-- Goal of the exercise --
Restate the listing below word for word, omitting any images.

-- Records to use --
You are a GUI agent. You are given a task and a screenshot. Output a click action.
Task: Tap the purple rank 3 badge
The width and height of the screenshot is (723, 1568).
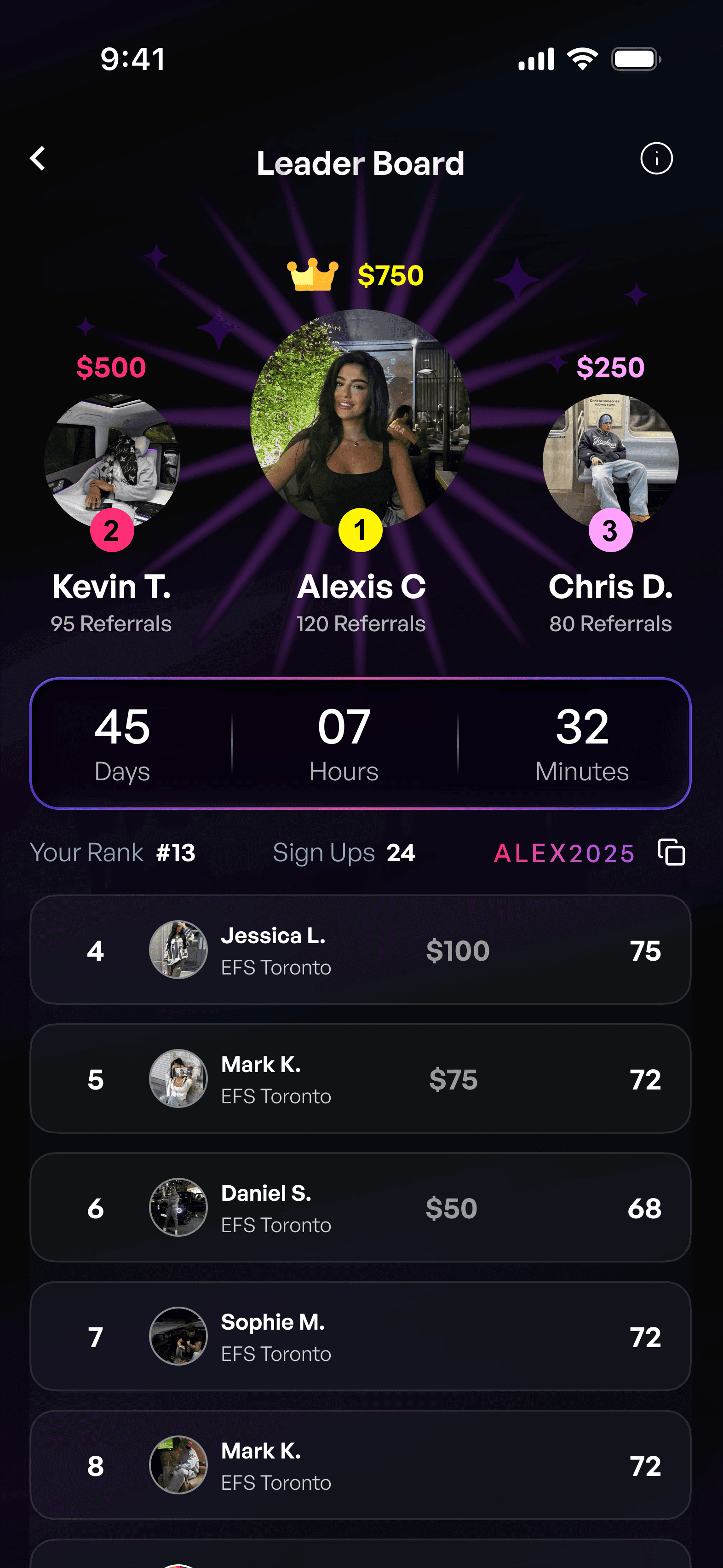(x=610, y=530)
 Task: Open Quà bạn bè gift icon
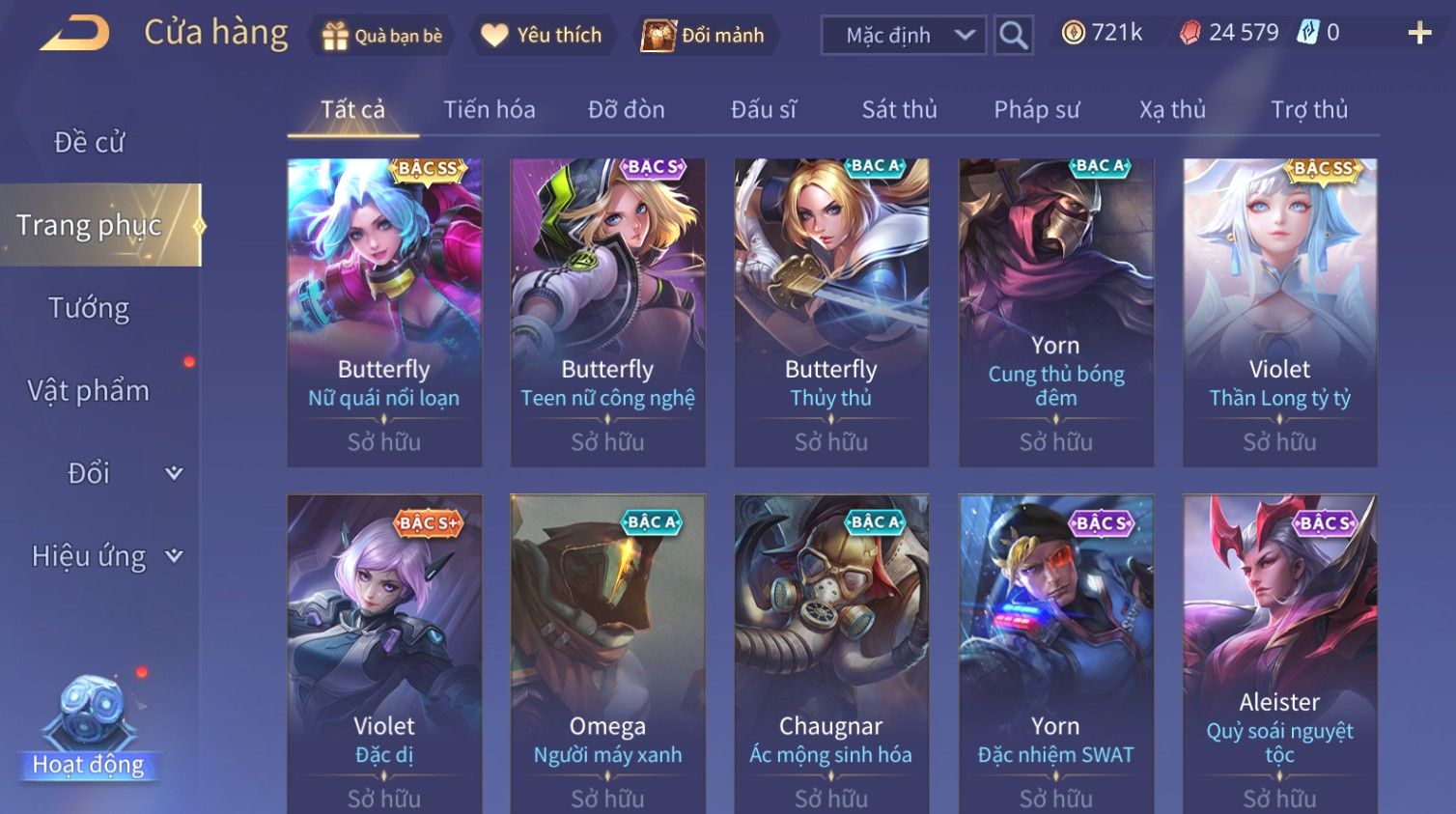335,36
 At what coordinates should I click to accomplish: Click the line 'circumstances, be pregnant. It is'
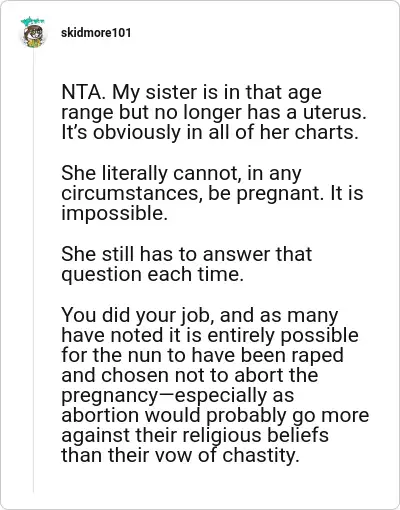pos(212,193)
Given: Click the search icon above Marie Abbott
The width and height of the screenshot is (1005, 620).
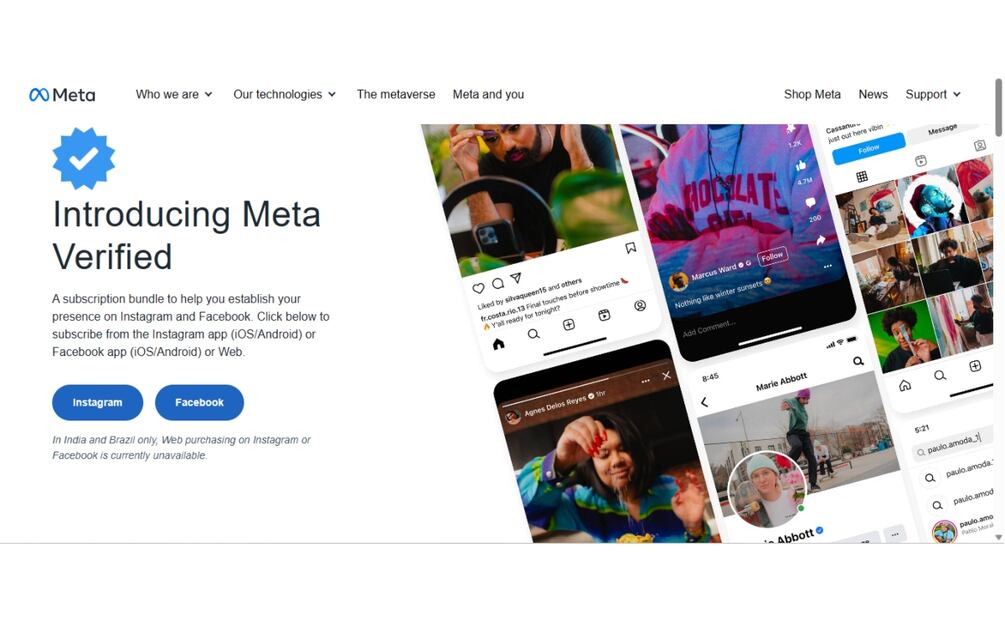Looking at the screenshot, I should [x=858, y=362].
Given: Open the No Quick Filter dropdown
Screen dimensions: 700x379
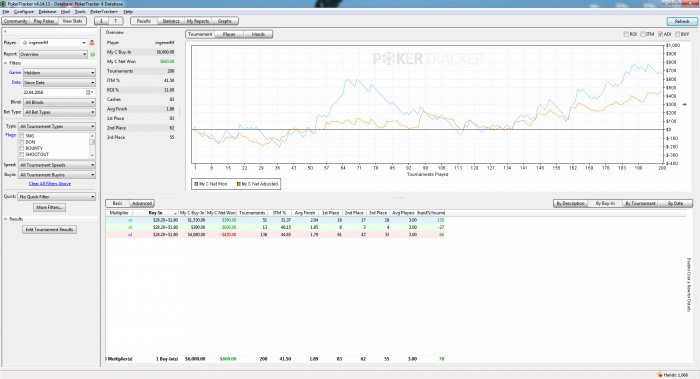Looking at the screenshot, I should click(x=57, y=196).
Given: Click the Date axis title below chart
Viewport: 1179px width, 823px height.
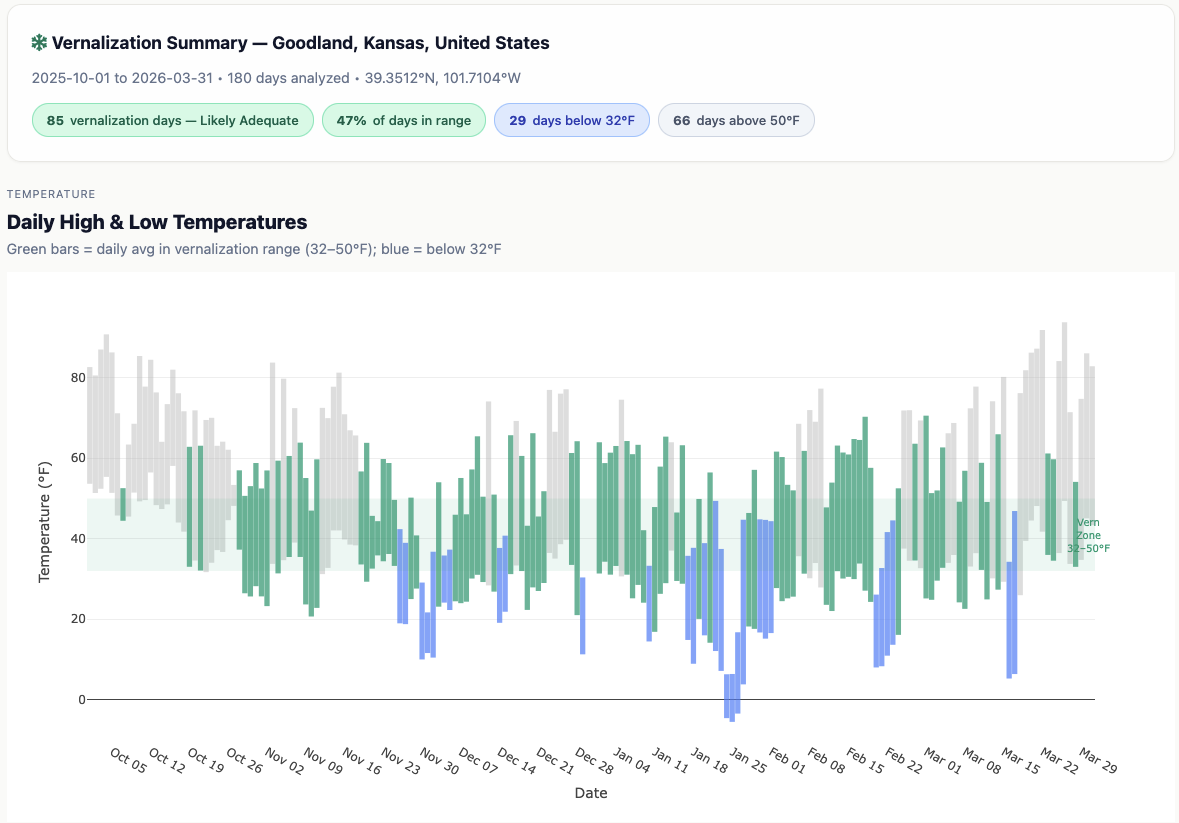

-- Answer box --
You are a GUI agent. You are given a task and a screenshot. Output a click action.
Task: Tap the purple rank 3 badge
The width and height of the screenshot is (723, 1568).
(x=610, y=530)
 Task: Open Quà bạn bè gift icon
335,36
 At what coordinates should I click to accomplish: Click the line 'circumstances, be pregnant. It is'
pos(212,193)
Given: Click the search icon above Marie Abbott
The width and height of the screenshot is (1005, 620).
Looking at the screenshot, I should [x=858, y=362].
Given: Open the No Quick Filter dropdown
Screen dimensions: 700x379
Looking at the screenshot, I should click(x=57, y=196).
Given: Click the Date axis title below chart
Viewport: 1179px width, 823px height.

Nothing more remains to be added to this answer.